The 2015/16 El Niño drought proved to be the worst drought Swaziland has experienced since 1992. In total nominal monetary terms, the drought cost Swaziland minimally E3.843 billion, representing a 7.01% of Swaziland’s Gross Domestic Product (GDP) in 2016 or 18.58% of government expenditure in 2016. Despite the significant drought losses, the country has on paper a solid Disaster Risk Management (DRM) Policy (2010). However, even with extensive experience from past droughts in 2009/10, 2007, 2001, and 1992, the country is still struggling to become drought proof. The reason Swaziland is so affected by drought is that the country’s economic backbone rests on agriculture. The inherent vulnerability to drought is that the food production system in the country is still highly
dependent on direct rainfall. Due to chronic drought-like conditions in the Shiselweni and Lubombo regions, households in these regions are now discouraged from participating in agriculture.

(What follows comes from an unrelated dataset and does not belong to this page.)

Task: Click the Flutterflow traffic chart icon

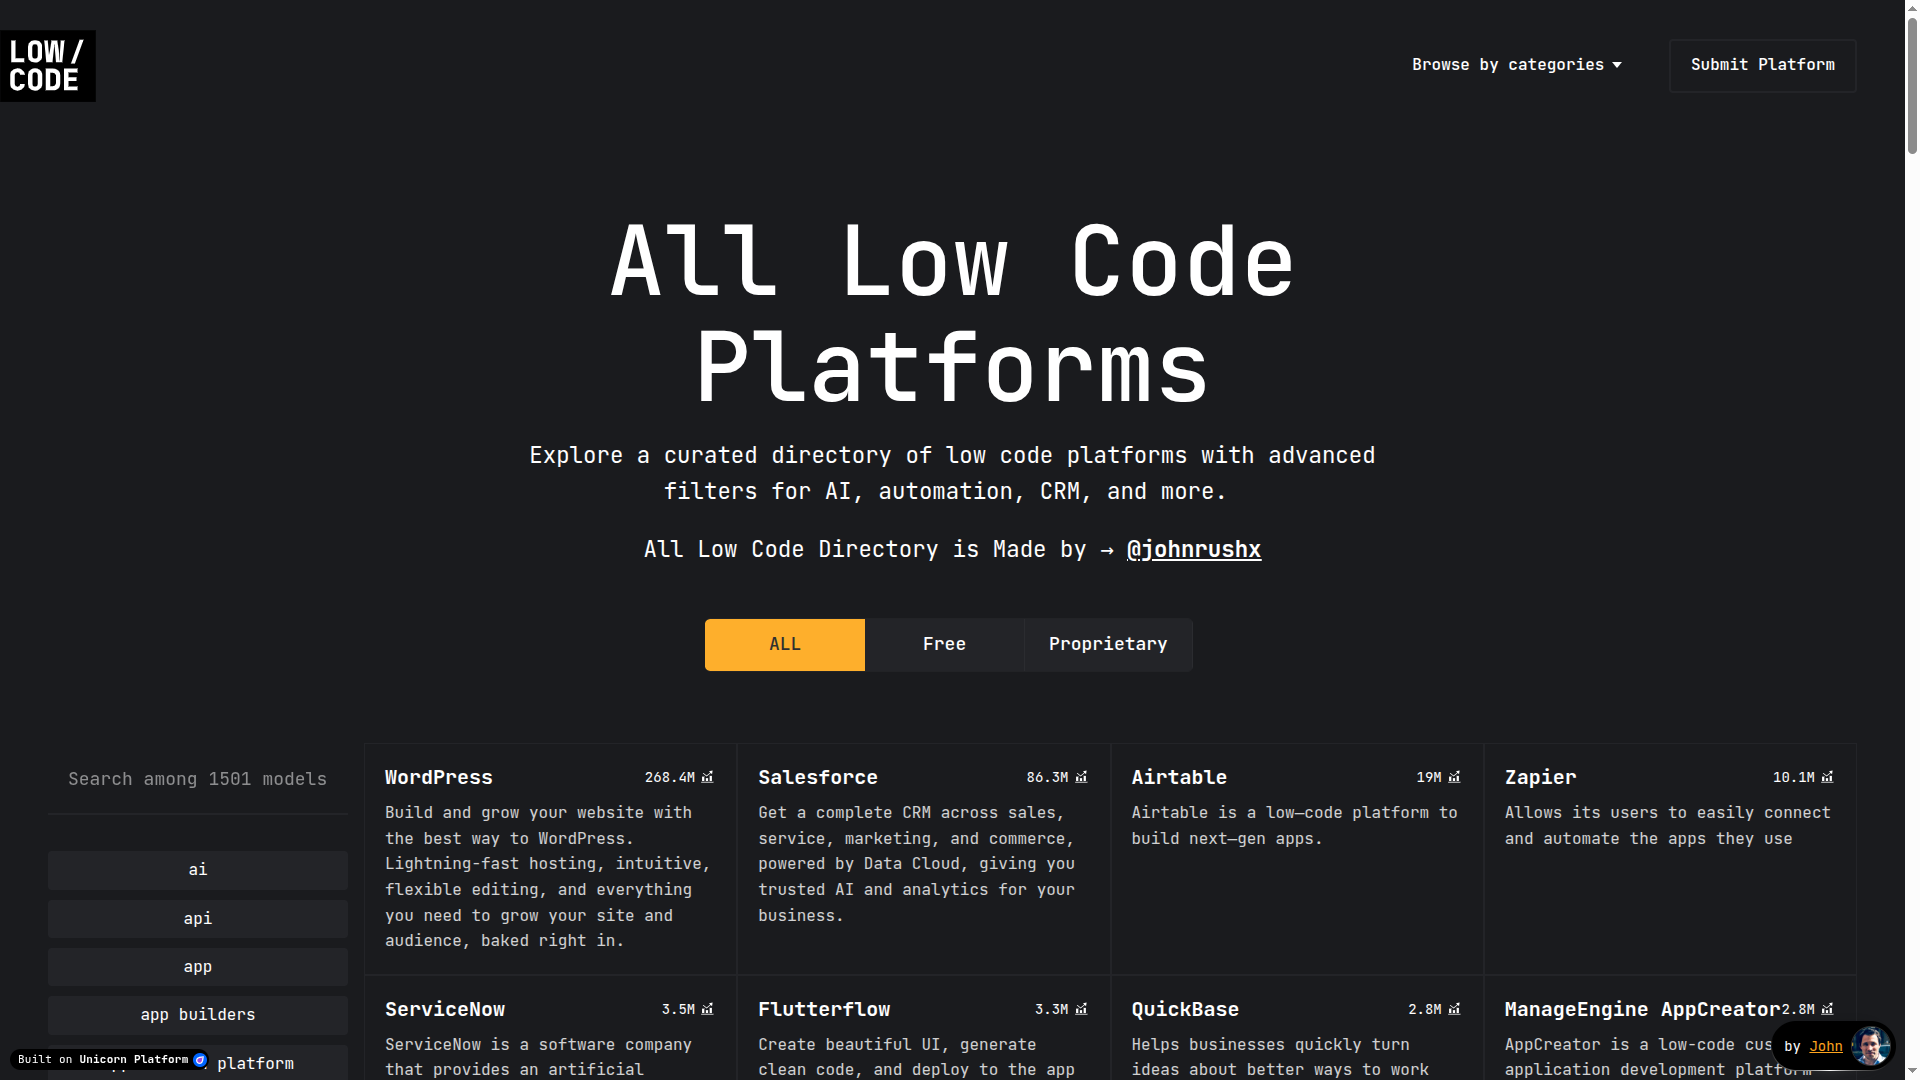Action: tap(1081, 1009)
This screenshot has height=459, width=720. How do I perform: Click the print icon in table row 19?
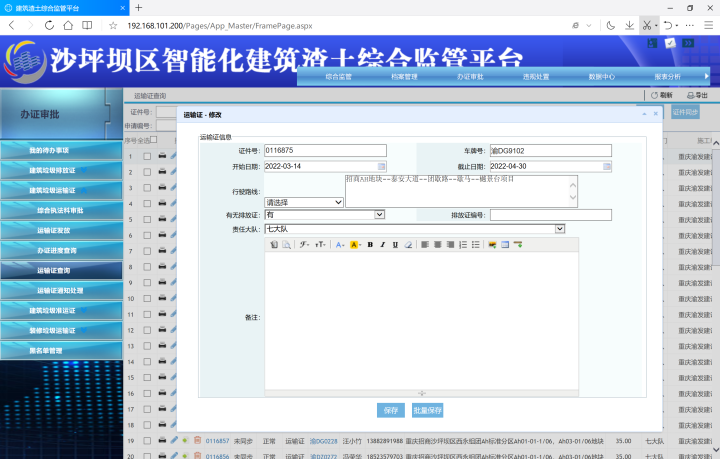pos(162,440)
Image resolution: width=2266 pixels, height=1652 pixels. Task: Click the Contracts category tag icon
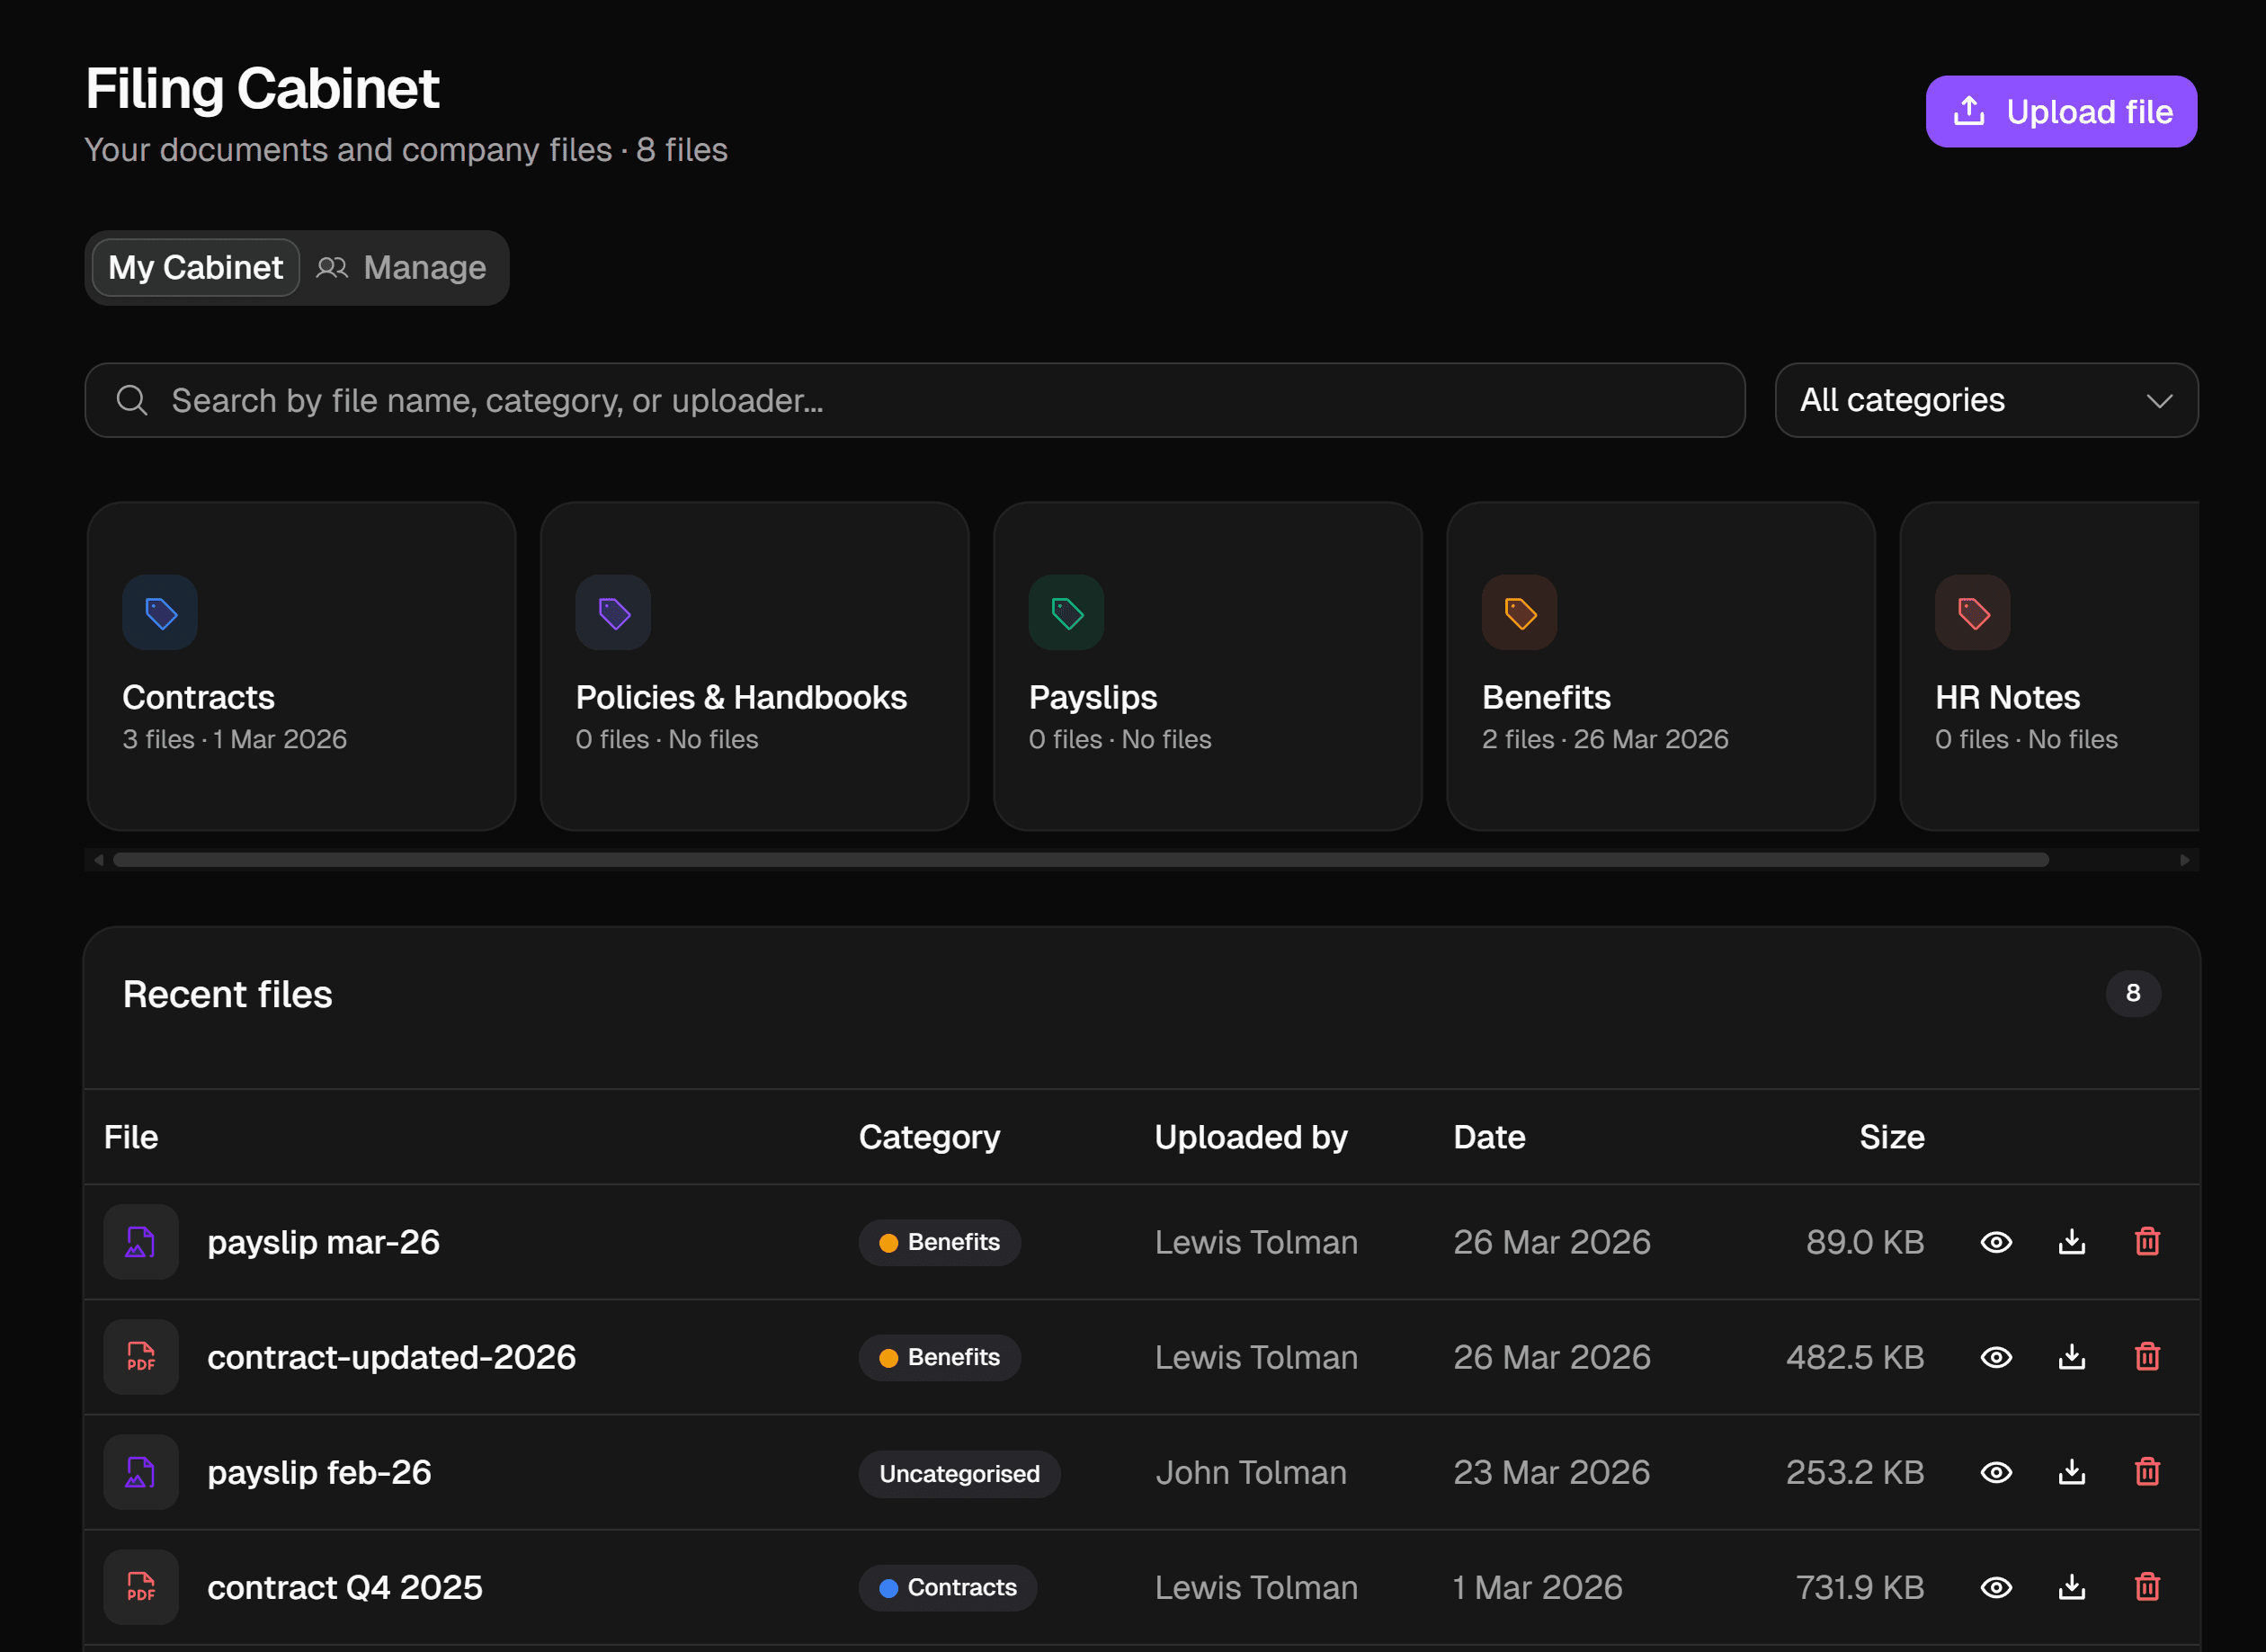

To illustrate, an assessment of agricultural assets in households reveals that household participation in
agriculture is less than 30%, with a measly national average of 25.3%. As a result, the country is now too dependent on the international, basically South African, market for its basic food needs. The implication is that as droughts become more frequent, their impact on the country will be detrimental to the economy, particularly on rural livelihoods. The Swaziland Vulnerability Assessment Report (July 2016) indicates that more than half of the population in the country (638,251 people) requires livelihood support, mainly food support due to the drought. Hence, to adequately prepare the country for future droughts, the implementation of the DRM Policy should focus on strengthening water harvesting and storage infrastructure to increase food crop production under irrigation – targeting such investments at the household level.